_Aim of the task_
Scan the lines below; pull out those with "sidebar".

*** Opening of Supplied data ***

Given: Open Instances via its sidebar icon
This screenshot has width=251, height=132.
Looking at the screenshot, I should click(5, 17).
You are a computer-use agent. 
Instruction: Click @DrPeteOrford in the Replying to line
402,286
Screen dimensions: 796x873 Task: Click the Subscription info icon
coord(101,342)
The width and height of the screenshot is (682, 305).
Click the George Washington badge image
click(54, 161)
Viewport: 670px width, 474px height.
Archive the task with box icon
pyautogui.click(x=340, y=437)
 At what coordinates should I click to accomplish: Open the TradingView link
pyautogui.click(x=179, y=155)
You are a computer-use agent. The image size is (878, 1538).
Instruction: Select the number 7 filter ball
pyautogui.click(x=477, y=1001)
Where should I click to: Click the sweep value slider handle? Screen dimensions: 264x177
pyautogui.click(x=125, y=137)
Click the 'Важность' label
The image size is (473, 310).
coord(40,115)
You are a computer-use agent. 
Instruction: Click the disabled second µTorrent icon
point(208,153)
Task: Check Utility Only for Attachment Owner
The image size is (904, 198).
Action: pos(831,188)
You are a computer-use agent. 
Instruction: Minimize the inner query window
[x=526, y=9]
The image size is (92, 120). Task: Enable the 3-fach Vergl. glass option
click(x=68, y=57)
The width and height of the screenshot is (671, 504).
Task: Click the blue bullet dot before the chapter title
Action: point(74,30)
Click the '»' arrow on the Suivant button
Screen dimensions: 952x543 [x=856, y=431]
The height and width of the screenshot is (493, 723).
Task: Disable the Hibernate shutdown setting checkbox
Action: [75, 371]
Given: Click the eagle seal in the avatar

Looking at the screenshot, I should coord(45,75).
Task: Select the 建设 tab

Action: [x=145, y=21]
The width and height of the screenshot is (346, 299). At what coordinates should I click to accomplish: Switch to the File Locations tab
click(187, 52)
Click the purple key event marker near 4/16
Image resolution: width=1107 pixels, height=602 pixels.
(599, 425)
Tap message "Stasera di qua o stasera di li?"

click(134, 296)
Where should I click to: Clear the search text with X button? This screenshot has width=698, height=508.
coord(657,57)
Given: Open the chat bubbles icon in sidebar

*** Close of Supplied data ***

_Output for this task_
Given: Open Instances via its sidebar icon
Given: Open the chat bubbles icon in sidebar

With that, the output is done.